Exercise details: When a line below contains the word "section", copy that line.

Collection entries
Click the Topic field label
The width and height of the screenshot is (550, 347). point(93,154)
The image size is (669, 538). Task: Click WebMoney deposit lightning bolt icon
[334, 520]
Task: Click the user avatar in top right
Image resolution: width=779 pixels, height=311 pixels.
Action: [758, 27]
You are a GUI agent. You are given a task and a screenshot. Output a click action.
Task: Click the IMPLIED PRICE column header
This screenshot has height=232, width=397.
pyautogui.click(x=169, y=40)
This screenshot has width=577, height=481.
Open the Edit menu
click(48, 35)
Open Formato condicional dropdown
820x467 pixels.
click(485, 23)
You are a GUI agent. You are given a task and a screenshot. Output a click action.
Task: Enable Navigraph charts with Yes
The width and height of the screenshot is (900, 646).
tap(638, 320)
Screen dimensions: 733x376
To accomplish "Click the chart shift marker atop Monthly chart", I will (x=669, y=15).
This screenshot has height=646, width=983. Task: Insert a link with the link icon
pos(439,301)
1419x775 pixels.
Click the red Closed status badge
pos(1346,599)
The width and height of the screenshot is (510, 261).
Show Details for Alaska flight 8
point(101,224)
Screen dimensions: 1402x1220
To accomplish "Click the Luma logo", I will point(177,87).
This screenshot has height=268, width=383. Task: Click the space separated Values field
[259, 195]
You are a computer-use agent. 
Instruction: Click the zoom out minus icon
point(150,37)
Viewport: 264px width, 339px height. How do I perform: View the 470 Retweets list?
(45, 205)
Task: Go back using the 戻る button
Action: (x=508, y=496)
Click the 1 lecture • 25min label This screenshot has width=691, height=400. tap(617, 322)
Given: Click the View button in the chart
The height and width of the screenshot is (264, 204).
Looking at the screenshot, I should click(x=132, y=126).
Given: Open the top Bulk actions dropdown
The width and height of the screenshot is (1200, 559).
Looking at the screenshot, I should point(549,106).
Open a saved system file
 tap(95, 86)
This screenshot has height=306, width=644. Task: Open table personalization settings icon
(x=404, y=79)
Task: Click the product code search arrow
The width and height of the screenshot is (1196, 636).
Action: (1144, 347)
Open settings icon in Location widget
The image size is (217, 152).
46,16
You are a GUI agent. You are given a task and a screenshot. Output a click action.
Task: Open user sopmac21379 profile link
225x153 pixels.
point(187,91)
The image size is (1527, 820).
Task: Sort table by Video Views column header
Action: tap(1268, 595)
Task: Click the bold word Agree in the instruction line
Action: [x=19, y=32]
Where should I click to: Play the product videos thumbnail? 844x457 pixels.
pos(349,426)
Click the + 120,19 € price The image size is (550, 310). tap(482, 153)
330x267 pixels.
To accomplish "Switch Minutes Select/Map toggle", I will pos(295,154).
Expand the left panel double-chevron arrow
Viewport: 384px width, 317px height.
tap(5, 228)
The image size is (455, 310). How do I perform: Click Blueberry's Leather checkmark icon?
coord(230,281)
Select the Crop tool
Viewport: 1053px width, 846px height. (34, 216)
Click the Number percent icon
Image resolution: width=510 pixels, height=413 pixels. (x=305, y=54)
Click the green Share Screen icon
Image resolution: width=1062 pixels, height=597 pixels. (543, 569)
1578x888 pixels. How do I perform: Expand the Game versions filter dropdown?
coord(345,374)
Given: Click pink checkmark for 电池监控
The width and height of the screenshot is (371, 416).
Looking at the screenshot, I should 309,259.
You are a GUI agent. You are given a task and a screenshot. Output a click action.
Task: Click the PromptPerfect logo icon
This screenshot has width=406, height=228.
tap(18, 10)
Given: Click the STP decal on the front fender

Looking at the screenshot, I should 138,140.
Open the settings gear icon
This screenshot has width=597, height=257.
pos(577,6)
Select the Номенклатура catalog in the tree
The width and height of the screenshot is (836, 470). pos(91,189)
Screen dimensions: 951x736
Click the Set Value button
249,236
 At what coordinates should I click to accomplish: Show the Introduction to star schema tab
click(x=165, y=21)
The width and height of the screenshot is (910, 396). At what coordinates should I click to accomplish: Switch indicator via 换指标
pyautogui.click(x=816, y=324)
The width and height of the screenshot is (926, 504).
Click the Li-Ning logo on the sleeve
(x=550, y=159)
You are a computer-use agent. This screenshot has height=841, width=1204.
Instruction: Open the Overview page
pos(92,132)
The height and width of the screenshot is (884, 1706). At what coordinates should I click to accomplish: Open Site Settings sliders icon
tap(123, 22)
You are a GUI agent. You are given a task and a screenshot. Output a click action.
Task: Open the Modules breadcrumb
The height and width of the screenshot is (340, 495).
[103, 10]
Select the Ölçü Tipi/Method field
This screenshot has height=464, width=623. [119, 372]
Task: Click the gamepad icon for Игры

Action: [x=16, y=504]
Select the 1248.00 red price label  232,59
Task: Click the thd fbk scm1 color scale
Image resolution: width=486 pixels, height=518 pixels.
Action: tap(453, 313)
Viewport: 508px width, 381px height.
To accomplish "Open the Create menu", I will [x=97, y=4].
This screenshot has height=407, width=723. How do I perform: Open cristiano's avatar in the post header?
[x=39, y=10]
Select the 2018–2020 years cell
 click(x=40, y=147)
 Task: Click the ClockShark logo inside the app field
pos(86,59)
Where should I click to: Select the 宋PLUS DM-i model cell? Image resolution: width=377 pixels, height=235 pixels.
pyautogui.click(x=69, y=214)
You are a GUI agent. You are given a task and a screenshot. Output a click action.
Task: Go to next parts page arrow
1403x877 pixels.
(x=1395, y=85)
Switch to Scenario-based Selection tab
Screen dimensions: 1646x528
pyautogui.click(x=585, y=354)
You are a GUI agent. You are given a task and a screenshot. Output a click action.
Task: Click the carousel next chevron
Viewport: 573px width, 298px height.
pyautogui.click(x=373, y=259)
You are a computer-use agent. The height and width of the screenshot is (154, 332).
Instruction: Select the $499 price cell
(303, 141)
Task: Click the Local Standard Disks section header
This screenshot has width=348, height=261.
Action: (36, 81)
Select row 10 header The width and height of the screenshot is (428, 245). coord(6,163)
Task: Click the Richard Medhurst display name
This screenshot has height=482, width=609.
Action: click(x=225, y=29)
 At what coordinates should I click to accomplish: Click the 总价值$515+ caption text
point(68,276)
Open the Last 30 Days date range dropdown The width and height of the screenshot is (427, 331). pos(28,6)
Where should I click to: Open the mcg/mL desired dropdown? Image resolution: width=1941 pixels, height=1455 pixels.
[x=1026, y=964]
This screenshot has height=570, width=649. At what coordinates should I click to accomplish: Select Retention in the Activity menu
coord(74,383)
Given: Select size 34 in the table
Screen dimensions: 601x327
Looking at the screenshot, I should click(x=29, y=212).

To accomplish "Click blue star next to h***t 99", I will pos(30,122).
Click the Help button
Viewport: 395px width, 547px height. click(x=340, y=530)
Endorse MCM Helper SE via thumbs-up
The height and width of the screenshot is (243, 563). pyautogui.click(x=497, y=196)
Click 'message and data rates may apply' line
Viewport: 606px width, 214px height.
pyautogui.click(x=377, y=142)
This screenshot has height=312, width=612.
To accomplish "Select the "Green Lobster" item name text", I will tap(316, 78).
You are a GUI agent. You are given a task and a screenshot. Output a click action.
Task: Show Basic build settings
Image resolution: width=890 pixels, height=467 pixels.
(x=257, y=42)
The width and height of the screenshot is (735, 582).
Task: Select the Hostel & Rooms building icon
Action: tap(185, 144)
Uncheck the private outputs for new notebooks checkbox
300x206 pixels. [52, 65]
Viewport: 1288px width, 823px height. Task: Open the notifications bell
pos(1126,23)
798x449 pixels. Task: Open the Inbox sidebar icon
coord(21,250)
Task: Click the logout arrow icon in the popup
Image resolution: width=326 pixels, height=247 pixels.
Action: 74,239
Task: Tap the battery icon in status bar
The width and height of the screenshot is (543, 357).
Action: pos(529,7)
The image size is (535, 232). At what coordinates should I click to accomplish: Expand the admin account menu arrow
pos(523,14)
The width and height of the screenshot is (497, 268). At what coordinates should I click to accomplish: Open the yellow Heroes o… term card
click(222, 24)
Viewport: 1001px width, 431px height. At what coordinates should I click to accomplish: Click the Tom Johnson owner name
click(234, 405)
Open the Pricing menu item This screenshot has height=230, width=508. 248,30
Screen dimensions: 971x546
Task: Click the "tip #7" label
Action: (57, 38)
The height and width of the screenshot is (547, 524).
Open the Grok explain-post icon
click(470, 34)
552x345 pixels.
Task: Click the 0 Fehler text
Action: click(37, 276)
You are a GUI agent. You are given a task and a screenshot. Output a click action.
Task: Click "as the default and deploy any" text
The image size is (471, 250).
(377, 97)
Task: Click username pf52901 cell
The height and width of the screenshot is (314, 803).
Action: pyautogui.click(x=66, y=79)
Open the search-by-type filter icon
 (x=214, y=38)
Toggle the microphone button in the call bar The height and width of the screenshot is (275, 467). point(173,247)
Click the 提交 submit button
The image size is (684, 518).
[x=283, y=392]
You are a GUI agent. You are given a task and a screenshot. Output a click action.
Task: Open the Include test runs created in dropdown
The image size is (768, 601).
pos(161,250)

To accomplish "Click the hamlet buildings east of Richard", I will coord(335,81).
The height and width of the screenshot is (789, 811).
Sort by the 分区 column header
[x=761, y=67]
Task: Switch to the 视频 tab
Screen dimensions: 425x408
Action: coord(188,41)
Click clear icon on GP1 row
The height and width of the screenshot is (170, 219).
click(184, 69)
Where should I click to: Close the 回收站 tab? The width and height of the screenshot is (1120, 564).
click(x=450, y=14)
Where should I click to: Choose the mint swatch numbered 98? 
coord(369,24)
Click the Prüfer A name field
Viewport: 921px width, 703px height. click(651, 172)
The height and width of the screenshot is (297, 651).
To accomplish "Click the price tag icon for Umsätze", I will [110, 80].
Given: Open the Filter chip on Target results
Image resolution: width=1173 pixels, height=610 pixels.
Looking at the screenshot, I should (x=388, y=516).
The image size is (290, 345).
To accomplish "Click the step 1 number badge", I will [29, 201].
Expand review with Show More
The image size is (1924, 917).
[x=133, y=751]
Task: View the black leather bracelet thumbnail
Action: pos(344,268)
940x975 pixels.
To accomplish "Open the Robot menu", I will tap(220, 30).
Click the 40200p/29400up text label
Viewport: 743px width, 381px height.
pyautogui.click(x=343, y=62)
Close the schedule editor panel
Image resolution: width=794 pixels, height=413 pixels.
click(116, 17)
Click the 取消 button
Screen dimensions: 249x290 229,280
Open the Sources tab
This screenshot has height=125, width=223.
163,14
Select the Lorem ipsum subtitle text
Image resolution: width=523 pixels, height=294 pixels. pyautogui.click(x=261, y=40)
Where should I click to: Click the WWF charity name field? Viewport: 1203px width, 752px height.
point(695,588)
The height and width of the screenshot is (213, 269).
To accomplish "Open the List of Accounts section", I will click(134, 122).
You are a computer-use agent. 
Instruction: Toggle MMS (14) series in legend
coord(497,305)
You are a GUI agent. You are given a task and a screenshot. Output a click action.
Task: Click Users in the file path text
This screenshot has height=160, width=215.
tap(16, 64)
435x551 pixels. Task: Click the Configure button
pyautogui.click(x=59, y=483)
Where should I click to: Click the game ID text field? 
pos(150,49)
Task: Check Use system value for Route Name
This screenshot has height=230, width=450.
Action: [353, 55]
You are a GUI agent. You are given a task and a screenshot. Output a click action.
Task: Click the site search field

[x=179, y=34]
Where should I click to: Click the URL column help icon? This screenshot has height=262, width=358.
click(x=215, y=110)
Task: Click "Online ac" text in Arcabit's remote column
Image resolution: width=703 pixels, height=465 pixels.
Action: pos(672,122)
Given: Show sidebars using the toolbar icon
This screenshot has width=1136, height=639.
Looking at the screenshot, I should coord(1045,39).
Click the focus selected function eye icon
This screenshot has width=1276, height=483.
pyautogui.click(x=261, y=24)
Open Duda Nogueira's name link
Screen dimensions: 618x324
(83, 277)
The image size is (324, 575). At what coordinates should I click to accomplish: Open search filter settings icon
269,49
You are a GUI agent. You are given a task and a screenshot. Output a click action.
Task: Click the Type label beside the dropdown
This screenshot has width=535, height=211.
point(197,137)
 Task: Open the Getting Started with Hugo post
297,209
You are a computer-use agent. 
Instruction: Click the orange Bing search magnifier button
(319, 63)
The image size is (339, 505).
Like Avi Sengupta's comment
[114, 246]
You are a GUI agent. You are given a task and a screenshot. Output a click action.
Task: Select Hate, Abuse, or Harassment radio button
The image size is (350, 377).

Response to this task:
Task: Click the Local Standard Disks section header
To accomplish "Open the List of Accounts section", I will click(134, 122).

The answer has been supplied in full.